I'm generating a String containing some HTML that contains many accents. When I try to save it to file, the accents and cyilic characters are mangled. I would like to be able to save a file like this one:
Thanks a lot for your answer. I'm new to these encoding problems and I'm lost with it... As my end target is a browser, I've tried to see the file in Firefox as rendered HTML and as source. I get the same hieroglyphs. If i look at it using JEdit, the same characters appear. I guess (?) at least JEdit is using system default encoding (MacRoman). As for Firefox, i guess (???) it should be able to interpret it correctly if the file was really in UTF-8...
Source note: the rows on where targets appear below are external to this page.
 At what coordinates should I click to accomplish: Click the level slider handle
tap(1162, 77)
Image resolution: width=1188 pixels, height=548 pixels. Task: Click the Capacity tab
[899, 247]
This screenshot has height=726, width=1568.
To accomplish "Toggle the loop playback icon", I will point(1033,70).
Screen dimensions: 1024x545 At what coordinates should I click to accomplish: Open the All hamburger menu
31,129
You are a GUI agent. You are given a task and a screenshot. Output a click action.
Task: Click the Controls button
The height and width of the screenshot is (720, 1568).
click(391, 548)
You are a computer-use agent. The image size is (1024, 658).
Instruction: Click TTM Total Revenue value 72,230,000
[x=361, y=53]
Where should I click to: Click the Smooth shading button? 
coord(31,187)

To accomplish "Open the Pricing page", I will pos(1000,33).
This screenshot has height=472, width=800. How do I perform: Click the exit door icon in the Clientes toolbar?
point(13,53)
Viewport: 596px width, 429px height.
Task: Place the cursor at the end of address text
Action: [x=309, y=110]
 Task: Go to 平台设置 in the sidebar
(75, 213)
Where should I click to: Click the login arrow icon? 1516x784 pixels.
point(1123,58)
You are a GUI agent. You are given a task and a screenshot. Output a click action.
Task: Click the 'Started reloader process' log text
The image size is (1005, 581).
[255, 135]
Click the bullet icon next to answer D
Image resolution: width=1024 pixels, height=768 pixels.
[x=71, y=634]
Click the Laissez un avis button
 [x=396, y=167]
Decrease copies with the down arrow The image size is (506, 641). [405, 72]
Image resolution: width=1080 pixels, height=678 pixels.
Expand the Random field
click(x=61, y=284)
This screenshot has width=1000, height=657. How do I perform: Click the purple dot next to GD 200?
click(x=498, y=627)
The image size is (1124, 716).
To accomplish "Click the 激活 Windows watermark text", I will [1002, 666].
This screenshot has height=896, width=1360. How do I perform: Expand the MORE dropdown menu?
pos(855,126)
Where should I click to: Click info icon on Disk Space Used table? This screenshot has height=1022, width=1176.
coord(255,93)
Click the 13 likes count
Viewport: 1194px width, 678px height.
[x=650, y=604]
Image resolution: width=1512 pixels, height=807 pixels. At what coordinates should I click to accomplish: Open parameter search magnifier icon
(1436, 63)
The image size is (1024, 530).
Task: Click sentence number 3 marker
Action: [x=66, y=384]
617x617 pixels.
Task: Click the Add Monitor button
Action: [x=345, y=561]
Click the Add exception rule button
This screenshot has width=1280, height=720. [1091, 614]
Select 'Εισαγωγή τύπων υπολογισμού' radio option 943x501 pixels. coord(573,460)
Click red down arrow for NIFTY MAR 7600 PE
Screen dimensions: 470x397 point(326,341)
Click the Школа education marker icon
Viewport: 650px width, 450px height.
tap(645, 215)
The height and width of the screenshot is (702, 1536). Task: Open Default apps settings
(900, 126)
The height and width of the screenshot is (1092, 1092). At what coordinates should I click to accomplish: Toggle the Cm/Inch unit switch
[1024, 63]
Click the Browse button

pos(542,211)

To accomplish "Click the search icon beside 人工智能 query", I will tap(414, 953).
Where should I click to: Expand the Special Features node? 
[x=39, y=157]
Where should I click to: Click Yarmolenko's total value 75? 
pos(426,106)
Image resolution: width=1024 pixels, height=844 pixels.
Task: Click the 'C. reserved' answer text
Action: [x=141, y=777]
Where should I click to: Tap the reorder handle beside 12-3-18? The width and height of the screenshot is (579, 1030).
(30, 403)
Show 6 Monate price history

As a attempt to find a workaround, I've succesfully converted my messy HTML in XHTML using TagSoup. As XML is mainly UTF-8 encoded, I naively thought 3rd party XML libraries could handle it for me. Special characters look great in Eclipse console but when i save the file using the DOM4J XMLWriter:
org.dom4j.io.OutputFormat format = org.dom4j.io.OutputFormat.createCompactFormat(); format.setEncoding("UTF-8"); format.setNewlines(true); format.setIndentSize(2); format.setTrimText(false);
org.dom4j.io.XMLWriter xmlWriter = new org.dom4j.io.XMLWriter(new FileWriter("/mydir/tagSoup2.html"), format); xmlWriter.write(docXHtml); xmlWriter.flush();
I get ? in place of the accents... I'm on Mac, the file systems encoding isn't UTF-8... i read it could be the problem... Would it help if i ran the code on Windows or Linux?
Thanks [ November 02, 2006: Message edited by: sven coleman ]